··· Text to read ···

Tour de Reino Unido – part veinte uno

Dear readers,

Wednesday 22nd July 2014

One brilliant thing about growing up in Brum is that it is close to everywhere, some of which are lovely little havens. People from other major UK cities like to mock the city, mainly accent and criticism of the architectural butchery, which included some now listed buildings. Many of these people are jealous of the second city status. Most are jealous of its hidden gems, like the one down the road from where I grew up, which was a famous hunting ground of a young J R Tolkien!

What’s even better was growing up in Hall Green. Running through it is a main road and railway line which runs all the way to Stratford Upon Avon, the birthplace of William Shakespeare, so they say (some claim he was born in Norfolk or East Anglia. Unfortunately for that town, they lost out on annual multi-million pound tourism industry). It’s funny how people make fun of the regional accent, when some the greatest playwrights and writers grew up around. A source of great inspiration I think.

··· Listed records ···

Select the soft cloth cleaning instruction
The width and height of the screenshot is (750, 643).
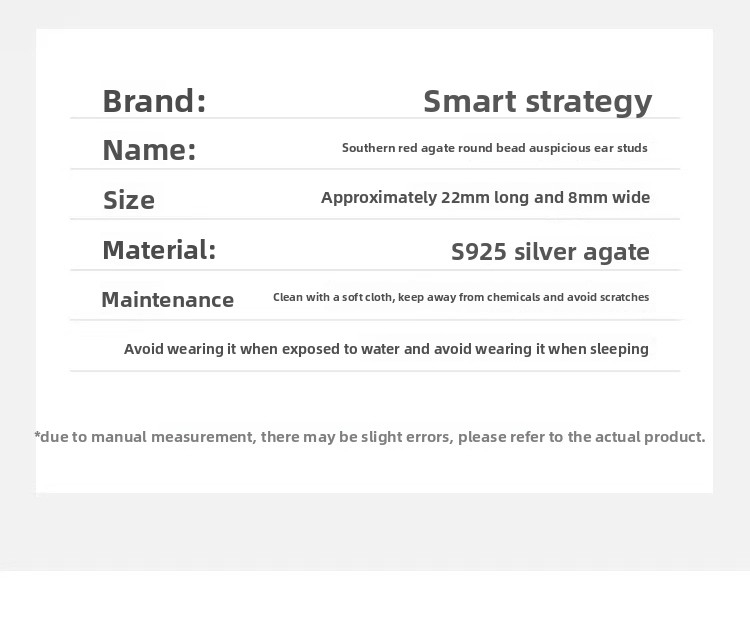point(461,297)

···
··· Listed records ···

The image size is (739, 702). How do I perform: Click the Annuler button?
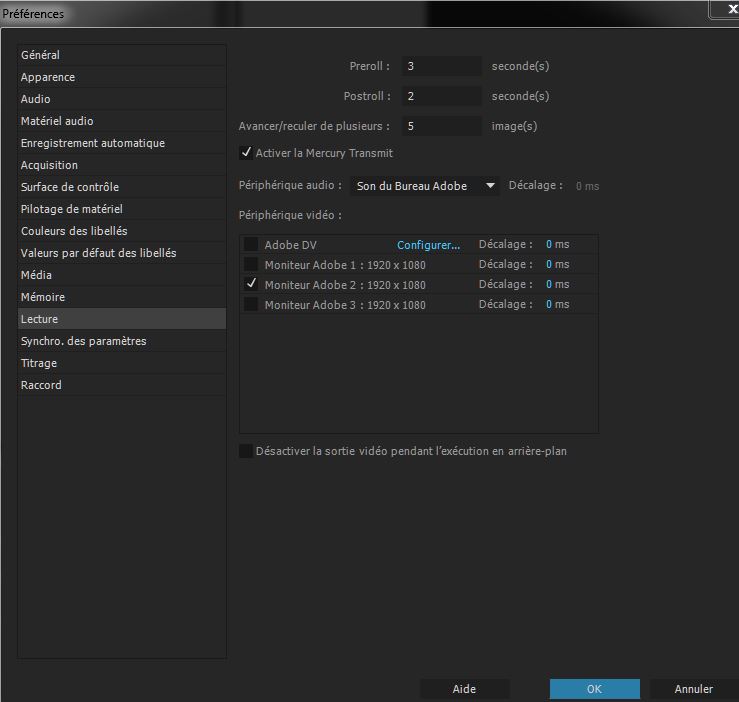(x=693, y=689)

···

Repeat word for word the passage of the post about growing up in Brum above, starting at "Tour de Reino" and ending at "J R Tolkien!".

Tour de Reino Unido – part veinte uno

Dear readers,

Wednesday 22nd July 2014

One brilliant thing about growing up in Brum is that it is close to everywhere, some of which are lovely little havens. People from other major UK cities like to mock the city, mainly accent and criticism of the architectural butchery, which included some now listed buildings. Many of these people are jealous of the second city status. Most are jealous of its hidden gems, like the one down the road from where I grew up, which was a famous hunting ground of a young J R Tolkien!